Las estrategias que aplican las mujeres que prefieren desviar la atención respecto del precio no varían demasiado. Andrea lo justifica diciendo que “es de excelente calidad, recómodo/a o que lo necesito”. Mónica por su parte apela a la gran frase “me salió re barata”. Verónica, dueña de un local de ropa de importantes marcas asegura que “muchas clientas piden que no les dé la bolsita....¿por qué será? jajaja”.


Claro está que cada quien hace con lo suyo lo que quiere, pero a veces las prioridades en una pareja no coinciden. El esfuerzo diario nos habilita también a dar rienda suelta con esos deseos superficiales, siempre y cuando no pongan en riesgo la estabilidad del conjunto o los proyectos familiares. Pero hay en el comportamiento de la mujer algo de lo cultural arraigado durante décadas respecto del manejo del dinero. No hay culpas ni necesidad de justificarnos cuando el gasto es para el hogar, el marido o los hijos. Pero sí está presente cuando se trata de un “mimo” propio.
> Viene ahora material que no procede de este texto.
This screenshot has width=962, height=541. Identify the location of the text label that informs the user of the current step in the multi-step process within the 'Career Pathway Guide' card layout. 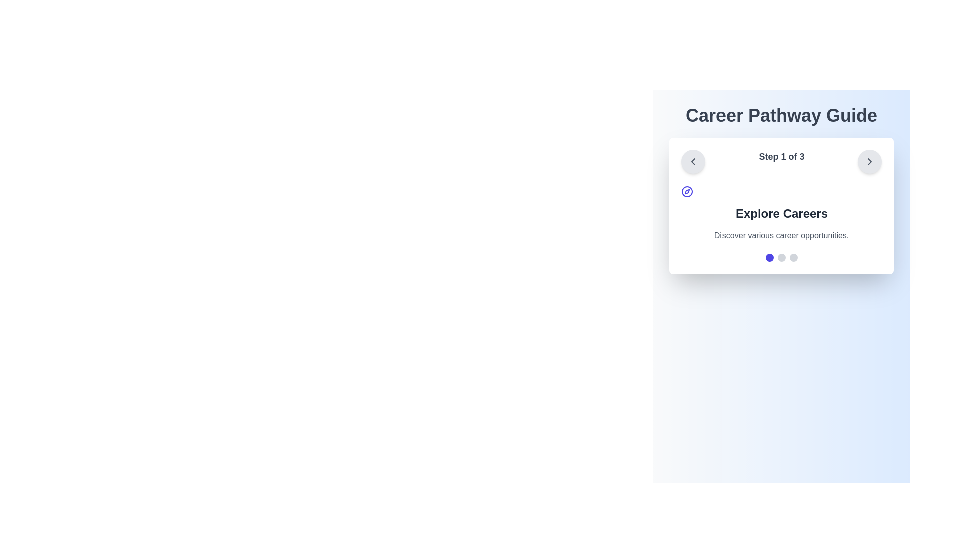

Los ejemplos aquí citados hablan de lo que se consideraría una incipiente infidelidad financiera ya que hay casos realmente graves en torno de esta nueva forma de engaño. Cuando no hay millones de por medio las mentiritas son cotidianas y en gran parte insignificantes. Sin embargo nos invaden las contradicciones.


¿Por qué mentir si lo hecho, hecho está?, ¿por qué ocultar si el gasto es propio? Lo peor de todo es que ellos se dan cuenta de nuestras falacias. Lo perciben, nos descubren. Y hasta el momento no he sabido de una relación que se haya quebrado por una remerita, una pollera o un par de zapatos.  Será tiempo entonces de despojarnos de esos resabios de culpabilidad. En definitiva el dinero, dicen, va y viene. Lo que importa es el amor.